The rapid proliferation of the digitization processes affecting society over the past two decades – defining a further shift from a digital to an algorithmic society[1] – has resulted in a gradual development in the use of artificial intelligence systems, generating new challenges as well as increased risks, especially in the area of data protection.

In this regard, the area which has recently been most affected is that concerning the use of digital mobile services and applications for the care and well-being of specific groups of individuals (especially the elderly), which, on the one hand, pursue general interests aimed at improving the quality of life of different categories of patient-users, but, on the other, do not offer secure protection for informational self-determination and privacy[2].

In this hypothesis, digital technologies, especially employed for research and innovation, result in greater and better safeguarding of users’ health, ensuring a high level of protection[3].

AI can indeed be used in various and diverse ways, including the use of algorithms[4] – especially in the healthcare field – which enable the collection and processing of large amounts of data and information quite rapidly.

We are facing a full-scale revolution[5] that presents considerable risks and raises numerous questions, especially considering data sensitivity, which often concerns the health of individuals, privacy requirements, and possible cognitive distortions due to incorrect assumptions in the machine learning process[6].

It is worth noting, among the various uses of AI, the use of algorithms for Active and Healthy Aging[7], promising significant research achievements as well as the development of tools capable of improving health and quality of life even for individuals[8] of advanced age.

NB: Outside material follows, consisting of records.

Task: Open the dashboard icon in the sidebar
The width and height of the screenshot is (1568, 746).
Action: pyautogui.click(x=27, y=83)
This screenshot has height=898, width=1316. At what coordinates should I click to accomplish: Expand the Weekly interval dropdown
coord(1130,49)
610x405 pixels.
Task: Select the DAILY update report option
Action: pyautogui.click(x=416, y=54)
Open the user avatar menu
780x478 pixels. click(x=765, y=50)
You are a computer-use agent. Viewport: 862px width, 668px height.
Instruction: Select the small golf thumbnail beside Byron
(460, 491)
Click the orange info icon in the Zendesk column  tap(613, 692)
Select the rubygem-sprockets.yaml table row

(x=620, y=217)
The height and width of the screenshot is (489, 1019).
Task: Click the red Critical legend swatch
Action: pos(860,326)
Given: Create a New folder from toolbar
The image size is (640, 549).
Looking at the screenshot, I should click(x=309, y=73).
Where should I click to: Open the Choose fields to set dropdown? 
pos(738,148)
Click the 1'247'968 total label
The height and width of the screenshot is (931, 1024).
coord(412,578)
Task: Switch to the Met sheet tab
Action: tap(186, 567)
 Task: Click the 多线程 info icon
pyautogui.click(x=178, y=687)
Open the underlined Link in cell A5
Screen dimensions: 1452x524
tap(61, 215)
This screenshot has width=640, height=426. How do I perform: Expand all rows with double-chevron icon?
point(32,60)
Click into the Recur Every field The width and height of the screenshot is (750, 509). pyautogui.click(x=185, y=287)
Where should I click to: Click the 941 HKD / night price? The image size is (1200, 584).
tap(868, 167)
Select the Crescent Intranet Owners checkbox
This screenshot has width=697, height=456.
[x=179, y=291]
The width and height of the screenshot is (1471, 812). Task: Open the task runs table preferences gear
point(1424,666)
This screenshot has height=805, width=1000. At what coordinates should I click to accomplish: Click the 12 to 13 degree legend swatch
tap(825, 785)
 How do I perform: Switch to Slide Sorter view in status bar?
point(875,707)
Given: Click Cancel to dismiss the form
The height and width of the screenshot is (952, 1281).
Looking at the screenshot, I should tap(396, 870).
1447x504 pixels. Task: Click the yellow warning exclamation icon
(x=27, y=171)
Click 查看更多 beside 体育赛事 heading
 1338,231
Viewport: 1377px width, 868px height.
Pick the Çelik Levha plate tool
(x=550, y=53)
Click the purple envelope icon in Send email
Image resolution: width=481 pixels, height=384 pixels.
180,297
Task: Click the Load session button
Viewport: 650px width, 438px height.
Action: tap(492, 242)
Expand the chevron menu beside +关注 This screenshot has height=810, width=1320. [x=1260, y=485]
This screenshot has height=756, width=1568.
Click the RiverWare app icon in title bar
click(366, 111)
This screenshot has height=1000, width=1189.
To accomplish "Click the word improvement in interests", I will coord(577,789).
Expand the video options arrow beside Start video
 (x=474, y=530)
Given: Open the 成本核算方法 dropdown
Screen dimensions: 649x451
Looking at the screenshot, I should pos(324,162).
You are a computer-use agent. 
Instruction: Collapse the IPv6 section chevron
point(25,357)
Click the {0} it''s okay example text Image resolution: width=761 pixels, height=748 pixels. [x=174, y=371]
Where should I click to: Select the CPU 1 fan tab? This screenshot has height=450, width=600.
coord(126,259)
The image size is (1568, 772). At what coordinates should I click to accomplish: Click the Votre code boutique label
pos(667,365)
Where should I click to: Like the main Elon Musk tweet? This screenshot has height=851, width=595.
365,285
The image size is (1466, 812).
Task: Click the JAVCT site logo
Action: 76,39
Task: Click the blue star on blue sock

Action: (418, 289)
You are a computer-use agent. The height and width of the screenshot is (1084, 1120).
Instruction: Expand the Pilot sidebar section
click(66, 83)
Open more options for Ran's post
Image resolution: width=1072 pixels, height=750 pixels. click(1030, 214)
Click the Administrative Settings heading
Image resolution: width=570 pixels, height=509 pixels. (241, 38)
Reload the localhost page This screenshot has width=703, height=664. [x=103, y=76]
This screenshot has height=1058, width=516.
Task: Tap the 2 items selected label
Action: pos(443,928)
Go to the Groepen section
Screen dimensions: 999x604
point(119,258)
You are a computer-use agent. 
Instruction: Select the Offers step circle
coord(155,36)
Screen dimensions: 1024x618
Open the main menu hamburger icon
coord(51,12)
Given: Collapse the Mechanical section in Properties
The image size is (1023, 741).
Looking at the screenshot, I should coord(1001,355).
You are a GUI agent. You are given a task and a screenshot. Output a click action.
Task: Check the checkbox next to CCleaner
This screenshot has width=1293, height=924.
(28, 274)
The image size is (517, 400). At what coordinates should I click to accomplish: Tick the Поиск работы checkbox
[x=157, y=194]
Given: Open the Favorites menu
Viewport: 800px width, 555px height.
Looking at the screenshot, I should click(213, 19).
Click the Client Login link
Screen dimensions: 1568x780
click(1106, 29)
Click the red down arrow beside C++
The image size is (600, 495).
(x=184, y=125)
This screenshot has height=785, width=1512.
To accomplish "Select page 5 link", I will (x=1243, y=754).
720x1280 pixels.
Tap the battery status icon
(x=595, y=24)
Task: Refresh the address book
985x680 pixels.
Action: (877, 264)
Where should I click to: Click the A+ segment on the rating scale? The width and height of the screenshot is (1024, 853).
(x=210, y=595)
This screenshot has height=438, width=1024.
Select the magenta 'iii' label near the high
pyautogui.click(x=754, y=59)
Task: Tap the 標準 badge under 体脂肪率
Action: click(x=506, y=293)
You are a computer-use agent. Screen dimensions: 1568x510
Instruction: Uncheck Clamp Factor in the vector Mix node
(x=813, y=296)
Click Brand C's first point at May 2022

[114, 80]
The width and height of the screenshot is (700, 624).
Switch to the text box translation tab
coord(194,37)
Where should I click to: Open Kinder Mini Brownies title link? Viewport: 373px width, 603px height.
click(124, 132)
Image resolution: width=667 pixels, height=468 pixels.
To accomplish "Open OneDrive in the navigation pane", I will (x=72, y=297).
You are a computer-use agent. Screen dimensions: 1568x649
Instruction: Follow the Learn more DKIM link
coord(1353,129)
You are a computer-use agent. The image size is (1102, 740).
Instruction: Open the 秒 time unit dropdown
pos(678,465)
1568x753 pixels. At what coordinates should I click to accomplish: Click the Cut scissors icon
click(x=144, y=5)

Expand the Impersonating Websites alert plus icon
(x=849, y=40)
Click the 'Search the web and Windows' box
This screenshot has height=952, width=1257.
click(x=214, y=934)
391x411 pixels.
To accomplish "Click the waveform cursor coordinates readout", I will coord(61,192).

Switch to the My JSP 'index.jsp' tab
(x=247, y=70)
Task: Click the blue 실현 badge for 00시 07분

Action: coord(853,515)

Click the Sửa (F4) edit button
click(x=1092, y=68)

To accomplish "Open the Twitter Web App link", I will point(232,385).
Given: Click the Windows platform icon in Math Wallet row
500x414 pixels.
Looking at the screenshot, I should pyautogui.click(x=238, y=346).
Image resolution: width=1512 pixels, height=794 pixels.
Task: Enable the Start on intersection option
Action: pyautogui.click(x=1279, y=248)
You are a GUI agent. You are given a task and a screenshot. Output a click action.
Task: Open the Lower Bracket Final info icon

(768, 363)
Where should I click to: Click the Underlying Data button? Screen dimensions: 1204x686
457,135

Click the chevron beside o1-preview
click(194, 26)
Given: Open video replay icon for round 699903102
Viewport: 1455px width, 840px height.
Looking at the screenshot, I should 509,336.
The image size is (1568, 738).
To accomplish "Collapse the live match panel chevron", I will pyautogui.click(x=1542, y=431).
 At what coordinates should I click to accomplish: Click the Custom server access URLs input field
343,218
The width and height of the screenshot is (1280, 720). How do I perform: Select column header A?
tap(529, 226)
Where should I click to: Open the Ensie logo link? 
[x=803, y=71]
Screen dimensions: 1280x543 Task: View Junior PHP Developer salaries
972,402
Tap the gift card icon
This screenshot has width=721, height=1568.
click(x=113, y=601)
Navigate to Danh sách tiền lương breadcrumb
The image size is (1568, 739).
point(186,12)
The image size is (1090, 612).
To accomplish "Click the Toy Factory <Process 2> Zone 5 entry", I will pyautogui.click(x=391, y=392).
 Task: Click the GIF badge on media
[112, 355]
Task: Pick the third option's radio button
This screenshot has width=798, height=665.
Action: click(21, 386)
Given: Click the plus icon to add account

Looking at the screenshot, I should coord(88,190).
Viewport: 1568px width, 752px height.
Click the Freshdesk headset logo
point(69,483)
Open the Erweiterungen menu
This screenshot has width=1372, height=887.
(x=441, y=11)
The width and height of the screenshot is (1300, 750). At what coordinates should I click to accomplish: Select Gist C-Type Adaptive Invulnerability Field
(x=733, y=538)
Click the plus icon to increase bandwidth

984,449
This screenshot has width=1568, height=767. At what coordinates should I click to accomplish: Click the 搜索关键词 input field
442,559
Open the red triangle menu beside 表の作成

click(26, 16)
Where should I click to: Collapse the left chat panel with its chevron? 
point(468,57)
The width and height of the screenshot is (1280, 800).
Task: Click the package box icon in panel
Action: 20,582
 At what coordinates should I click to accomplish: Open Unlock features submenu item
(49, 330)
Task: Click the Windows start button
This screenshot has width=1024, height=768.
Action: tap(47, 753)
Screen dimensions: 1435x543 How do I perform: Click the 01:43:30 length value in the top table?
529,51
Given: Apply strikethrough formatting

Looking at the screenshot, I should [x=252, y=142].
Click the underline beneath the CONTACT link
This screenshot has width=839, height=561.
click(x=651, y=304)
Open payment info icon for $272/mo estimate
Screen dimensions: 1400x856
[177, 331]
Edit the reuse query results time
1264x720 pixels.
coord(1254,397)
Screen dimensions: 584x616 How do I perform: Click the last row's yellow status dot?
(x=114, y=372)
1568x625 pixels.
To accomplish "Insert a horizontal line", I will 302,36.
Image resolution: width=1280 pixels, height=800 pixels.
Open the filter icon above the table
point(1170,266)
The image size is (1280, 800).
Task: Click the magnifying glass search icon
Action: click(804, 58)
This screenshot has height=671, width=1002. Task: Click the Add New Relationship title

AI systems, therefore, are currently widely used as a preventive tool to aspire, for example, to healthy aging. This is done primarily through digital infrastructures and, more specifically, through so-called wearable devices[9]: devices aimed at pursuing active aging in one or more areas of the social or personal sphere, freely selecting the activity or activities in which to engage based on the user-elder’s aspirations and motivations. Getting older is associated with issues involving social, medical, and psychological aspects, which require specific research profiles for the adoption of appropriate strategies capable of guaranteeing the elderly a better life perspective, such as enabling them to achieve autonomous and active participation in social life (and eventually feeling like an integral part of society).

Recent years have seen the development of numerous active aging initiatives and policies, highlighting the inseparable link between digitization and health.

Such projects are certainly aimed at solving a crucial aspect, representing a cause of frailty in the elderly: the need to constantly monitor one’s health and psycho-physical state, using, namely, methods and devices that are as least invasive as possible[10].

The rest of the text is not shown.